Data extracted from a collection:
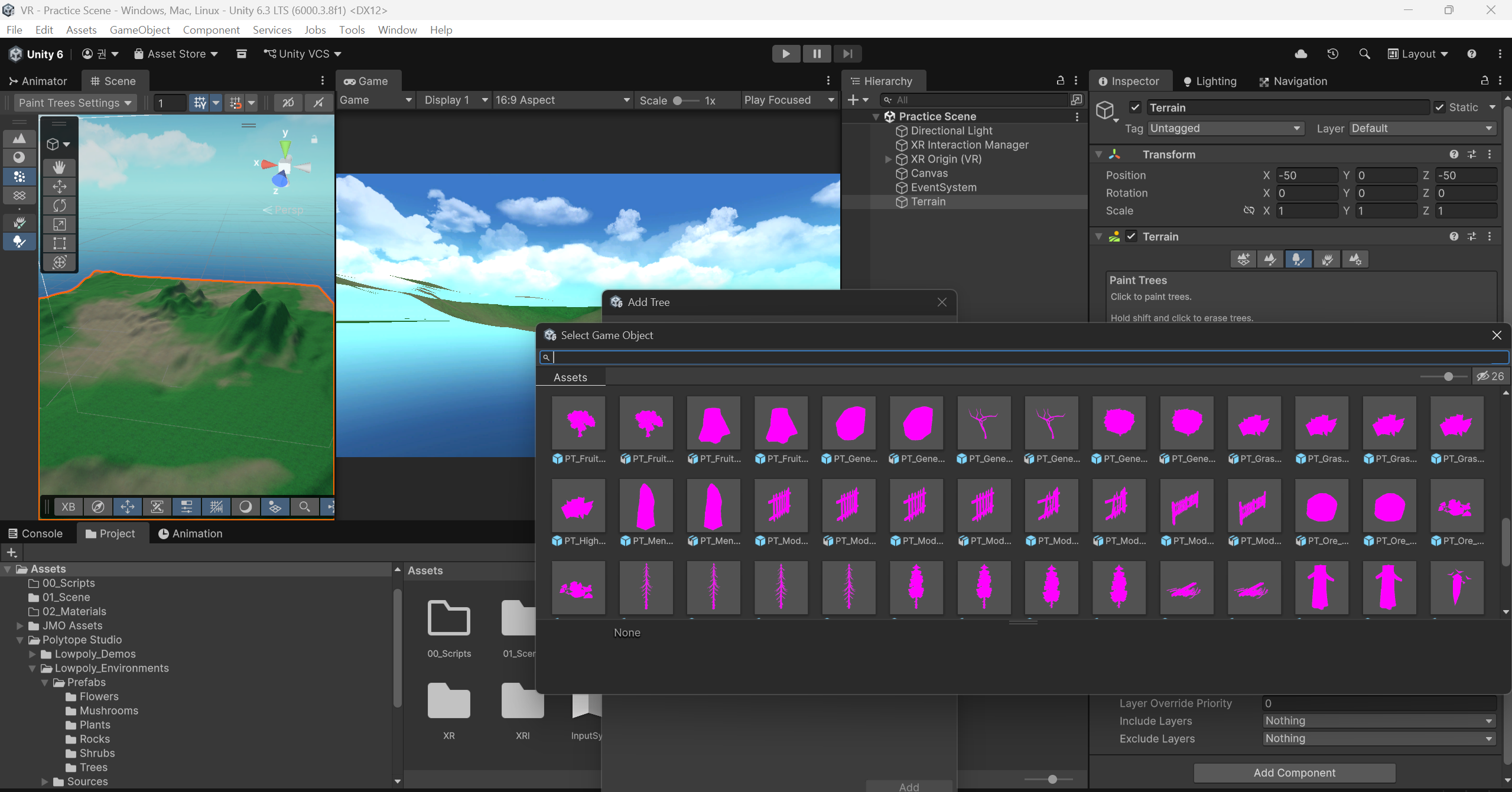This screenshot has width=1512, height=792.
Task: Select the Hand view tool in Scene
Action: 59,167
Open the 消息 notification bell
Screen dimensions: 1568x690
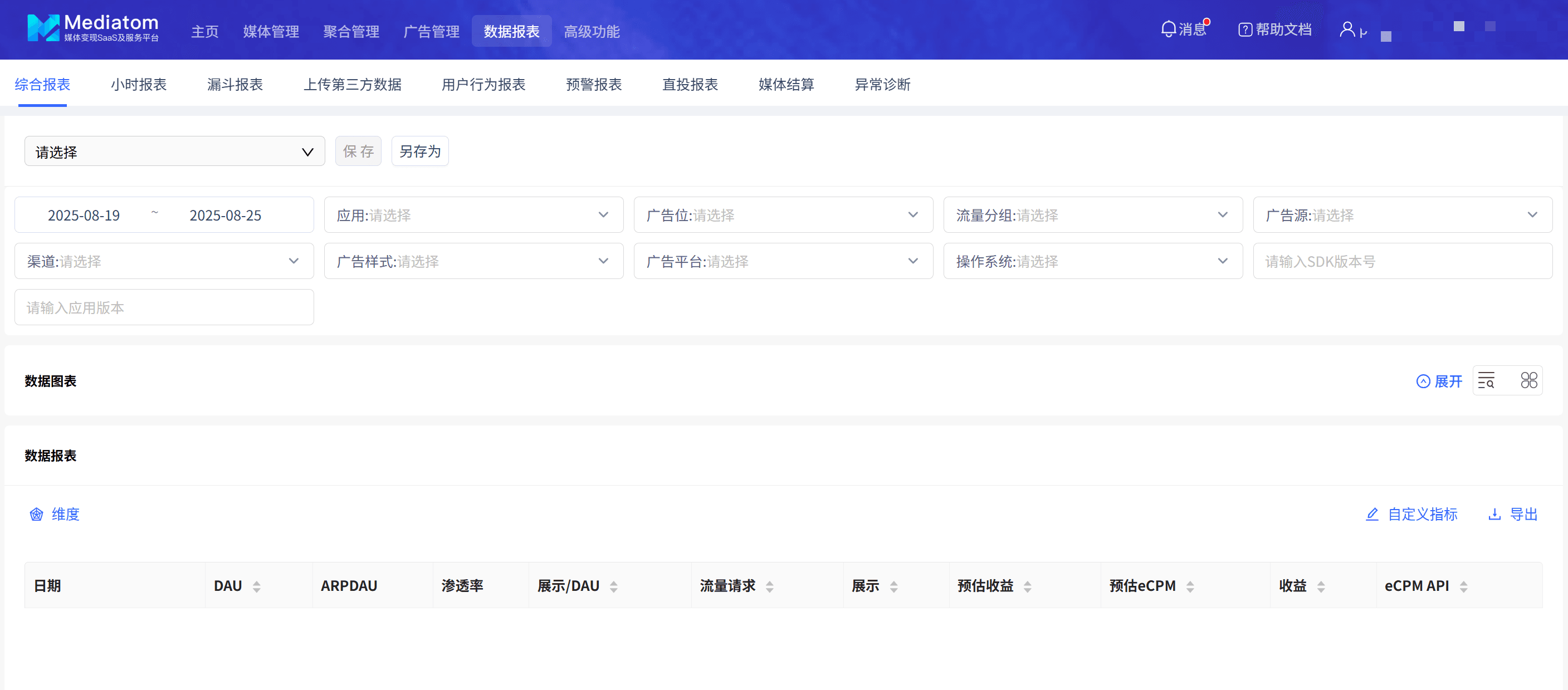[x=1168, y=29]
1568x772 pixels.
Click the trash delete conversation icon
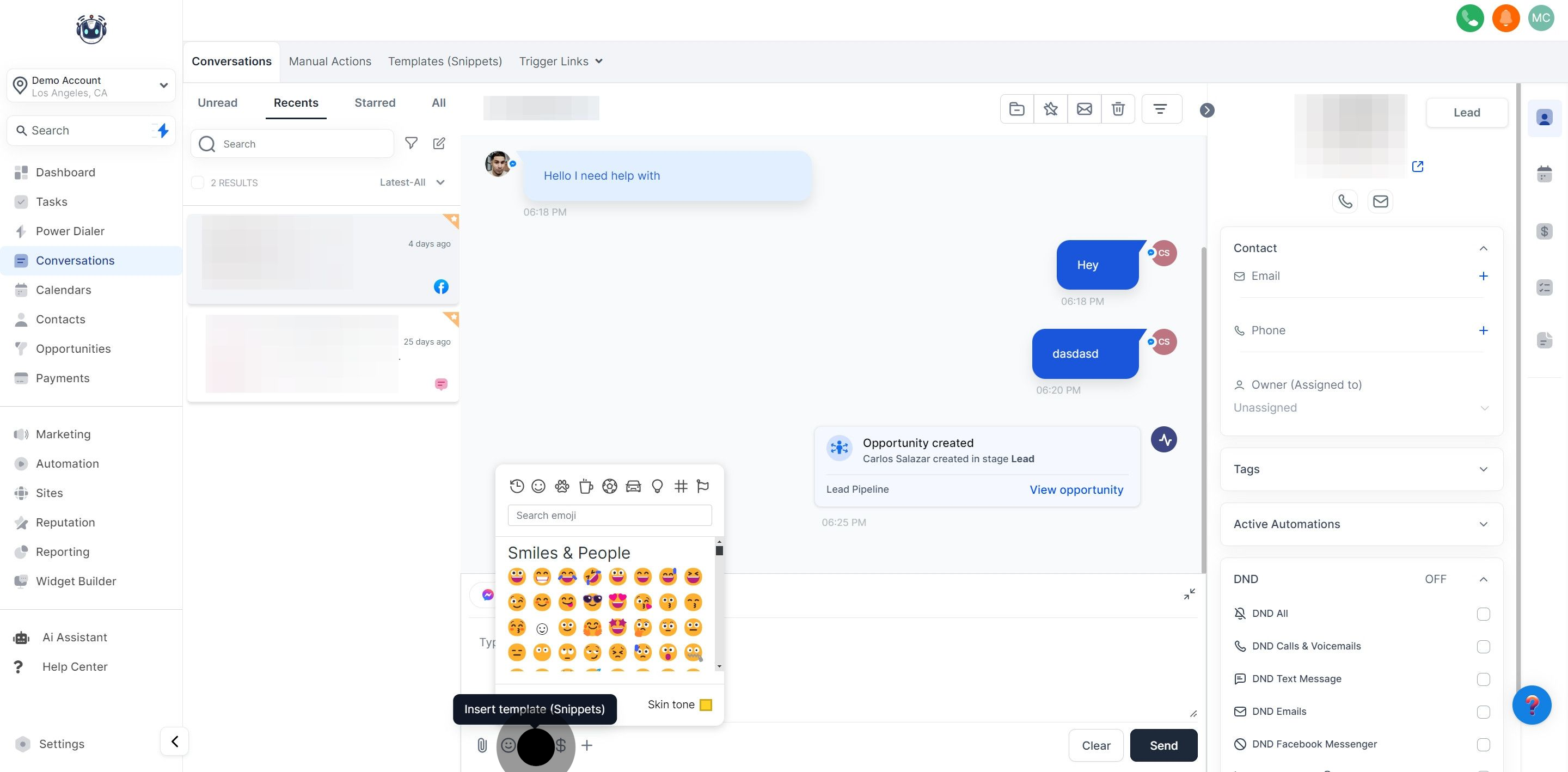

**Task goal:**
Each line from the one holding "Open the 消息 notification bell" through the last line of the records above must be duplicated exactly, and pictures must not be.

**Your solution:**
Open the 消息 notification bell
Screen dimensions: 1568x690
[x=1168, y=29]
1568x772 pixels.
Click the trash delete conversation icon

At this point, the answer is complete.